The bedrock of the definition of the duty imposed is foreseeability. The defendant is not held responsible for every emotional injury which like ripples on a lake emanate from the rock of his negligent act, but rather is held liable only for emotional injury to one whose presence and suffering are reasonably foreseeable. The definition thus has its roots in Cardozo’s classic determination: “The risk reasonably to be perceived defines the duty to be obeyed.”
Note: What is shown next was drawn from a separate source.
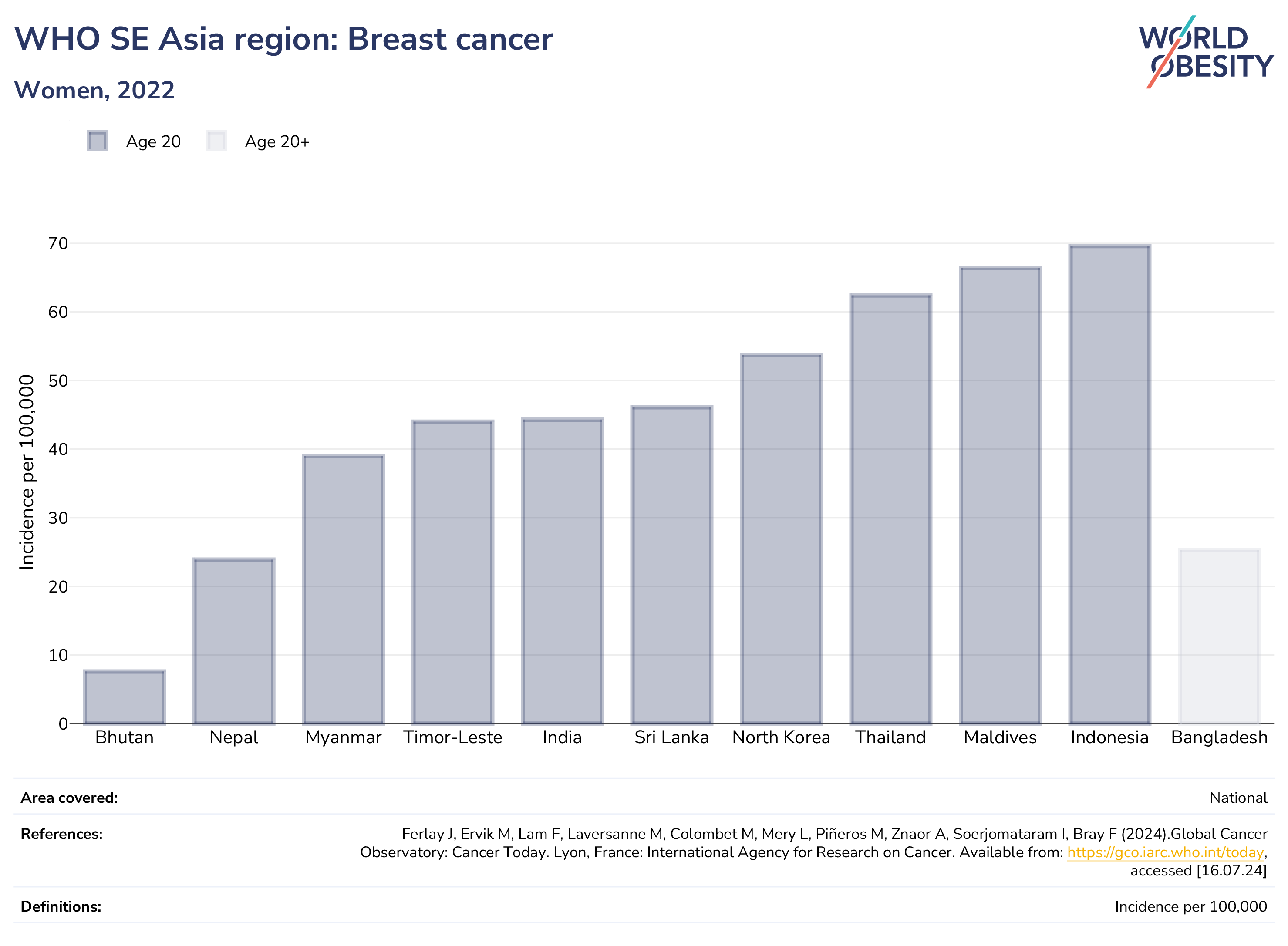Toggle the Age 20 legend entry

pyautogui.click(x=134, y=141)
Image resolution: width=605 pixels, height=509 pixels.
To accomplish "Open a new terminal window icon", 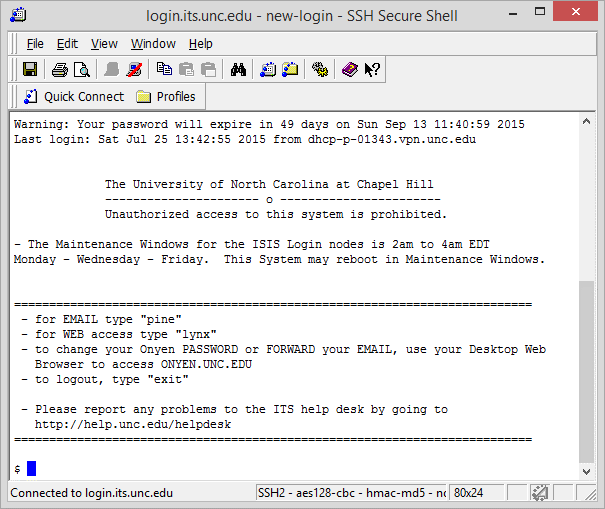I will click(x=268, y=69).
Palsgraf v. Long Island R. R. Co.,
248 N.Y. 339, 344, 162 N.E. 99, 100 (1928).
The
Dillon, Leong
and
D’Ambra
courts wrestled with foreseeability in terms of the presence of the bystander plaintiff. Those cases involved young children in the proximity of parents,
an association held reasonably to be expected. Implicit in these opinions also is an element which has been identified by another court as “the strength and vitality of the original force which the defendant set in motion.”
Hopper, supra,
at 318.
In this case, there is neither the element of foreseeability of the presence of a loved one nor the element of a strong and vital original force.
In order to conclude that plaintiff has stated a claim, this court would have to reject not only the
Tobin
view, but even
Dillon,
that is, reject the requirement of foreseeability confining the definition of duty, and hold that by virtue of having committed a negligent act, defend
ants are liable for its consequential ripples, however remote, however unforeseeable.
To do so would be to create, under the guise of prediction, a public policy for the state which would not be adopted by its own courts.
Accordingly,
It is ordered, that plaintiff's claim for damages for traumatic neurosis be and the same hereby is dismissed.